Wednesday, 9 November 2011

Osborne is the real Robin Hood

At the ECOFIN (European Finance Ministers) meeting in Brussels yesterday the Chancellor George Osborne emphatically did his job protecting the UK from an EU tax grab. The UK will pay 80% of this tax and it will hit our economy hardest. Ironically, too many EU countries have not met their Millennium Development Goal (MDG) commitment to put 0.7% of their GNI to development aid. The UK is committed to this target. Other EU countries want to pay for their MDG commitment by taxing the UK which is already keeping its promise.

The UK charities that are promoting this pick pocketing should be ashamed of themselves. They know that if they ask EU states to meet MDGs out of their tax revenue, as the UK is, they will get told to go away. Instead they think that it is easier to ask the UK to pay twice. No thanks.

Sunday, 6 November 2011

Are the Occupiers and Robin Hooders just unwilling to work their way up like their parents?

The nature of wealth in our country is very poorly understood by most people. The Office for National Statistics has been doing some work to try to understand wealth. They did a survey called “Wealth in Great Britain, 2006/8”.

If you look at wealth distribution it looks like those at the bottom have pretty much nothing and those at the top have a disproportionate share, hence the “We are the 99%” rhetoric of the Occupy protestors. See this chart of wealth distribution below:

On the face of it the bottom decile in the UK have pretty much nothing and the top decile are worth around £4 million per household. This looks like a massive disparity. Is it? Probably not.

• **EXTRACTED DATA**
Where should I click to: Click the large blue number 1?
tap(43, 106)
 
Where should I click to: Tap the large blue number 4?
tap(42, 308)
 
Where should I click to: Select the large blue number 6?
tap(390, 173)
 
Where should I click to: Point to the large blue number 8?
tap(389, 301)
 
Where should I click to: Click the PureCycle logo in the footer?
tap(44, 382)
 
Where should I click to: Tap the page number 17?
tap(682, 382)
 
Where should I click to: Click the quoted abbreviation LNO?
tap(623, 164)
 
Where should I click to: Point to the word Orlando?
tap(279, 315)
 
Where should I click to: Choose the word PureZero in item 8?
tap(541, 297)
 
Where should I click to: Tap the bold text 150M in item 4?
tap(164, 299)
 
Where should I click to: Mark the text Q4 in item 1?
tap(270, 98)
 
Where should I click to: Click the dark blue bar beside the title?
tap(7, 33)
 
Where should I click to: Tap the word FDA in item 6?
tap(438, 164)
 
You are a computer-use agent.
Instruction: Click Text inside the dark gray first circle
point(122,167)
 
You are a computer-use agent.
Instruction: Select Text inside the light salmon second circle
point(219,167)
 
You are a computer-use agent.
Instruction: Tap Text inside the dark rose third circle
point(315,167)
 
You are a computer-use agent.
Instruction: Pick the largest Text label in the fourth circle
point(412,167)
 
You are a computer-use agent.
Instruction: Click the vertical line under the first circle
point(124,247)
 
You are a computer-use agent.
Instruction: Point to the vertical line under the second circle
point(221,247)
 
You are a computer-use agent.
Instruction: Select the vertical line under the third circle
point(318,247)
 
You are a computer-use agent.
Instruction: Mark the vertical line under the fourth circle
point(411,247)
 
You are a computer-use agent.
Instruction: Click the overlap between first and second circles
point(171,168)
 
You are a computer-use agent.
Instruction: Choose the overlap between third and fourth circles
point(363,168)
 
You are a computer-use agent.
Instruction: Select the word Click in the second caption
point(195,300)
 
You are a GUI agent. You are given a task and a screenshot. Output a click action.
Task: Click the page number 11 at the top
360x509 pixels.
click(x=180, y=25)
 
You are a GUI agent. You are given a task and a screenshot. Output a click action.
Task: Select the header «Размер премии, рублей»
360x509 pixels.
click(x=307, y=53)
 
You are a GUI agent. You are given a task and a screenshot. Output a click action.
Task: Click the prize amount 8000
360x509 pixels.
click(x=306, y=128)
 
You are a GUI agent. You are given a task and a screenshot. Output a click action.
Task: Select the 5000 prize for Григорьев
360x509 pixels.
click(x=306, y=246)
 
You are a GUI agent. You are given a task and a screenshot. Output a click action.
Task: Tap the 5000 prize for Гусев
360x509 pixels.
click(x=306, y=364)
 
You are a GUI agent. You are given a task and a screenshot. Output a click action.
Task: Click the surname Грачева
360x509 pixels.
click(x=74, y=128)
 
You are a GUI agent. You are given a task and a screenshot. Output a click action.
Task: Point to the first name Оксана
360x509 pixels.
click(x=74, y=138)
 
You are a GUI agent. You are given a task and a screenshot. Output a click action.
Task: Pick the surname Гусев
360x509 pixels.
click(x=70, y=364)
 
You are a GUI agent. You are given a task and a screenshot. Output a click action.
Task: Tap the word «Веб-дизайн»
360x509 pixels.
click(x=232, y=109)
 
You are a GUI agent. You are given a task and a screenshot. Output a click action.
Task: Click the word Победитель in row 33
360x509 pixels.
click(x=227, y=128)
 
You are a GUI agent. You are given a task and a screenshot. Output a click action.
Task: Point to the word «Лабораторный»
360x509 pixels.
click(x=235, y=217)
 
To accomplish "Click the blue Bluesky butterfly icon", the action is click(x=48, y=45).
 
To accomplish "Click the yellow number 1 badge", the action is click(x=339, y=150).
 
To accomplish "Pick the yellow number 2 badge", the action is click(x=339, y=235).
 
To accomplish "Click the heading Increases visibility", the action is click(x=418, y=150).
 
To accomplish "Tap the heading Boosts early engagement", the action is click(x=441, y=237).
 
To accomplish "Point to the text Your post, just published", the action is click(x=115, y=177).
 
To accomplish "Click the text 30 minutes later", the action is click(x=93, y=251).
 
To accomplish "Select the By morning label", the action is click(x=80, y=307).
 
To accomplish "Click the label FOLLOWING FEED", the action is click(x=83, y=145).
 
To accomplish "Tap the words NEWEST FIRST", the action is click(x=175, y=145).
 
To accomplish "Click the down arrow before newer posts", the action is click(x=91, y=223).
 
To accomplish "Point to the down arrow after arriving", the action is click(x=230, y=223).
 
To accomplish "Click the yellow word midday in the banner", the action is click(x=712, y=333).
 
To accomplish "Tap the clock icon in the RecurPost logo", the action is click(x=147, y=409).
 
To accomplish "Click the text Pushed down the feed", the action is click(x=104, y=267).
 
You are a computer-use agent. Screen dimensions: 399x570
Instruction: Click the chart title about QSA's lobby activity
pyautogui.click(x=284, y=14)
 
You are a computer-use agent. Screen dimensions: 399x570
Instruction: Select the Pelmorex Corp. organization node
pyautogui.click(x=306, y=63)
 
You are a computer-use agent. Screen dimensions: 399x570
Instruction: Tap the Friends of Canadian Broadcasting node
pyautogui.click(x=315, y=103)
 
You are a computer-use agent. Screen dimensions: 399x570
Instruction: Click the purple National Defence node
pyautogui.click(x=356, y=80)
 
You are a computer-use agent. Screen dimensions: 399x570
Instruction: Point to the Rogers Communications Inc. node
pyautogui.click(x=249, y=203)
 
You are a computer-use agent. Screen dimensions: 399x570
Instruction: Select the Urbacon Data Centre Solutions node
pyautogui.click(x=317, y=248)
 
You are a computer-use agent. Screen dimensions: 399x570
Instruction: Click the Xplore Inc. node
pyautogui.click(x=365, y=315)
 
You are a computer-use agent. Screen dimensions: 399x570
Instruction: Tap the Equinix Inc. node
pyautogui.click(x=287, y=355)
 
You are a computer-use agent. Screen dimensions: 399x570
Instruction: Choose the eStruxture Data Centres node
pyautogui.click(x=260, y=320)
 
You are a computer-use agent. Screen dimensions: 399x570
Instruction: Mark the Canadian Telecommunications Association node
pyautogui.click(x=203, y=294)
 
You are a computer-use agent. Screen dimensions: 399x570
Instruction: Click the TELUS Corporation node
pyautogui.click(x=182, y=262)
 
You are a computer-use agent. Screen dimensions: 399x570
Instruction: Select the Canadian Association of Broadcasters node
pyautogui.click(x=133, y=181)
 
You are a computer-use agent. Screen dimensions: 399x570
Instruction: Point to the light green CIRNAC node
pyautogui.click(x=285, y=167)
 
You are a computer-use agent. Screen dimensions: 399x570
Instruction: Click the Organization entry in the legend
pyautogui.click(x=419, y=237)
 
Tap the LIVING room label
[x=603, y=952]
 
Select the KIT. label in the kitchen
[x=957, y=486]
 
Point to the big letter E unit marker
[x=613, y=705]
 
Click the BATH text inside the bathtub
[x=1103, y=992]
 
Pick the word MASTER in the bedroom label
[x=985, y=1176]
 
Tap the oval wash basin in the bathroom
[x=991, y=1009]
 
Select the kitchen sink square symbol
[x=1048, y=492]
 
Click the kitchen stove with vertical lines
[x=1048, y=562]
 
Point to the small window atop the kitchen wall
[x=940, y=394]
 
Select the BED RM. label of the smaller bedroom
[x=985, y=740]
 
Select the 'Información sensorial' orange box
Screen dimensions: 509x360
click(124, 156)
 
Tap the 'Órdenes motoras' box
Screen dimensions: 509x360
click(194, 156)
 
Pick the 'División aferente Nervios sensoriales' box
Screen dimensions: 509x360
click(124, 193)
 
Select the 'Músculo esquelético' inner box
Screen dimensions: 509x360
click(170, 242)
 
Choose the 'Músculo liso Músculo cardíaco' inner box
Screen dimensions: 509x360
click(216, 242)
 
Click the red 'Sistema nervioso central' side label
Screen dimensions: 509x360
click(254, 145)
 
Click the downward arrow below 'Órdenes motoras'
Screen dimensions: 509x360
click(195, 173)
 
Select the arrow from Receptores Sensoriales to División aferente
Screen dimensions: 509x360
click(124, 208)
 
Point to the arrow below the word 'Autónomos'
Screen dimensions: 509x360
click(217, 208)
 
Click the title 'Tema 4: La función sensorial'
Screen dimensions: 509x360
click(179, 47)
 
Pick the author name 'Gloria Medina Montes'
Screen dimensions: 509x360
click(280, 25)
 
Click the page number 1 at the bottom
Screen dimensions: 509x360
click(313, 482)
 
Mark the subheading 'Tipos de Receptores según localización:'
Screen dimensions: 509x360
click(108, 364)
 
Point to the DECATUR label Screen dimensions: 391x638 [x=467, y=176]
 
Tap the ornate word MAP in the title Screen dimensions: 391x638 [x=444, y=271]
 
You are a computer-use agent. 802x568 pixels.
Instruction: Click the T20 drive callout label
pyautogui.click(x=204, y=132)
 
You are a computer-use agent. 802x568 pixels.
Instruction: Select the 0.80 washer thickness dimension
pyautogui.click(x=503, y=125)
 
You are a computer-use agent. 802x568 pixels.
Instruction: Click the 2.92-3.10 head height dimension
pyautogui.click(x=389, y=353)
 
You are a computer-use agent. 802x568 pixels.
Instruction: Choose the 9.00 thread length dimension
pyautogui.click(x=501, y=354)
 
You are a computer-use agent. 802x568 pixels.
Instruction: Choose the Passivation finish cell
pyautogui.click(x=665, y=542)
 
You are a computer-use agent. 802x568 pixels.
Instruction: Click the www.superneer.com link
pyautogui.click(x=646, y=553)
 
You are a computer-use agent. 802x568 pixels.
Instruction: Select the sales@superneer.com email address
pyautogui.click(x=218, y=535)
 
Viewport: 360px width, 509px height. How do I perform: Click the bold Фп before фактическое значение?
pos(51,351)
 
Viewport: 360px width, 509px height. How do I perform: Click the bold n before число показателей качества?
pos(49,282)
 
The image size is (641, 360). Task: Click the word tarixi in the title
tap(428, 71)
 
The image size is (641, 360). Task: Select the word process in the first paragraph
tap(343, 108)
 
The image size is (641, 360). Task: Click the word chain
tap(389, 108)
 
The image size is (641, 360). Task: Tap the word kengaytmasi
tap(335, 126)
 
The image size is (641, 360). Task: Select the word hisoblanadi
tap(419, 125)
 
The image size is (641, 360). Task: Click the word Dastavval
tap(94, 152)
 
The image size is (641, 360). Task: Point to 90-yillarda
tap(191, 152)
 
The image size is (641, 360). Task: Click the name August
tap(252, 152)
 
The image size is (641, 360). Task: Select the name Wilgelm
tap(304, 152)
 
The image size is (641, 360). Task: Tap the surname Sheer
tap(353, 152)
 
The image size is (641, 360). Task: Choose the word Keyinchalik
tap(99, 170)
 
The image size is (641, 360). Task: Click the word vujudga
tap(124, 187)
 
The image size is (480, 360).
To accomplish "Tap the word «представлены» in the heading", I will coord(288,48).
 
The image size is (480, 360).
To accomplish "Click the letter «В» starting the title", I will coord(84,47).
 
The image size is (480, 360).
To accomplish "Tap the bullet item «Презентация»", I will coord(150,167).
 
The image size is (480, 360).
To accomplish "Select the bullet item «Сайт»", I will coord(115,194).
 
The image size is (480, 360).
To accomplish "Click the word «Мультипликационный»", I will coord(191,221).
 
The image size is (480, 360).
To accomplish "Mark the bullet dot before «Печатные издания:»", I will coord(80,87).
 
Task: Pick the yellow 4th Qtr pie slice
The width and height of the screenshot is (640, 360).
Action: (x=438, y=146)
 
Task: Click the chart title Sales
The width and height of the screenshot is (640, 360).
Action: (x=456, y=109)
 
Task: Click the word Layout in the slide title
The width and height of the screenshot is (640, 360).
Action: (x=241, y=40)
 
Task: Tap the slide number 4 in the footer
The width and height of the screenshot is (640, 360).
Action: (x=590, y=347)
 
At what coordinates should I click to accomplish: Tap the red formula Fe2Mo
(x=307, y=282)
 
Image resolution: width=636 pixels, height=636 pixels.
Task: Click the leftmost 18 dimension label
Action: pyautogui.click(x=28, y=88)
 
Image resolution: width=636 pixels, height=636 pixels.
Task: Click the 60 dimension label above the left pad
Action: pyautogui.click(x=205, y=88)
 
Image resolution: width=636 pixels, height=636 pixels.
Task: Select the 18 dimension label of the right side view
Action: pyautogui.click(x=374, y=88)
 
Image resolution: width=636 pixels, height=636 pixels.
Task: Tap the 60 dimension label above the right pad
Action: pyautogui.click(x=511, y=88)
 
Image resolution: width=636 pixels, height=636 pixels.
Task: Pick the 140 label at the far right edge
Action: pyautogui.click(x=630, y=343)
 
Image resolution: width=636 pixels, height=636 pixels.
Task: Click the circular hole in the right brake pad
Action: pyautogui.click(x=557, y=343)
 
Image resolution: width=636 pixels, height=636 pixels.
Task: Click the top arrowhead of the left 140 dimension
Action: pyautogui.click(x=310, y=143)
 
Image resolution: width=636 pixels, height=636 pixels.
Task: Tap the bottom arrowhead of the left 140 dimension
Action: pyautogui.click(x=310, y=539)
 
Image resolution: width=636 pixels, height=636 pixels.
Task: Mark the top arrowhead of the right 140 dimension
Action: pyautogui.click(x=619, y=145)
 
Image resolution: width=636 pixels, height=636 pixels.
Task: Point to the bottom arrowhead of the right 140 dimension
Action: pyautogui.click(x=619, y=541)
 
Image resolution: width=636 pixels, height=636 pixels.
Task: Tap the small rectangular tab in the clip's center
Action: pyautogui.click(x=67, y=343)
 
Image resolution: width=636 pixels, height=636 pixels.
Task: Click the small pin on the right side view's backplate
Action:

• **TO DO**
1. Decide whether each statement agrees with the Osborne and wealth blog posts: (a) The UK will pay 80% of the tax. (b) The UK has not committed to the 0.7% target. (c) The top decile are worth around £4 million per household. For each, give yes or no and quote the deciding words.
2. Retype the Osborne and wealth blog posts from "Osborne is the" to "keeping its promise.".
3. Carry on the Osborne and wealth blog posts from the point where they stop.
The records have no connection to the Osborne and wealth blog posts.

• **ANSWER SET**
1.
(a) Yes: "The UK will pay 80% of this tax"
(b) No: "The UK is committed to this target."
(c) Yes: "the top decile are worth around £4 million per household"

2.
Osborne is the real Robin Hood

At the ECOFIN (European Finance Ministers) meeting in Brussels yesterday the Chancellor George Osborne emphatically did his job protecting the UK from an EU tax grab. The UK will pay 80% of this tax and it will hit our economy hardest. Ironically, too many EU countries have not met their Millennium Development Goal (MDG) commitment to put 0.7% of their GNI to development aid. The UK is committed to this target. Other EU countries want to pay for their MDG commitment by taxing the UK which is already keeping its promise.

3.
First off this analysis ignores the fact that most of us start off poor, with nothing even, and get relatively wealthy over the course of our lives. When I graduated in 1984 I had an overdraft, even then, of £800 and my only tangible asset was my stereo system which I might have been able to flog for £30. Apart from a few records which I might have got a few quid more for I had nothing else I could have sold and no savings. I was very lucky to have a good education and be raised by parents who instilled good values into me. I got myself a good job and today I am on my third property and have largely paid off my mortgage. I have built up some pension assets, like most people not enough. I am now over half way up this graph having started off in the bottom decile. When you start to understand and accept the wealth lifecycle then the Occupy rhetoric starts to look rather shaky. The age distribution graph below shows this effect quite clearly.

Note how the very wealthy have disappeared in this picture. They are hiding in the difference between the median and the mean across the age groups. If age was not a massive factor this graph would be flat and the gap between median and mean larger.

However stark this kind of age distribution is it has nothing whatsoever to do with social injustice. In fact it demonstrates clearly that most of us start with nothing, we work, accumulate assets and then we have something. Finally, we retire and spend our way through our money, leaving some residue to our children if we are lucky.

The ONS work shows that wealth distribution is not as stark as you might imagine in the UK and that a huge driver of wealth inequalities is just age. The picture is even better than even I paint though. There are two major classes of financial asset that are not even recorded in this work.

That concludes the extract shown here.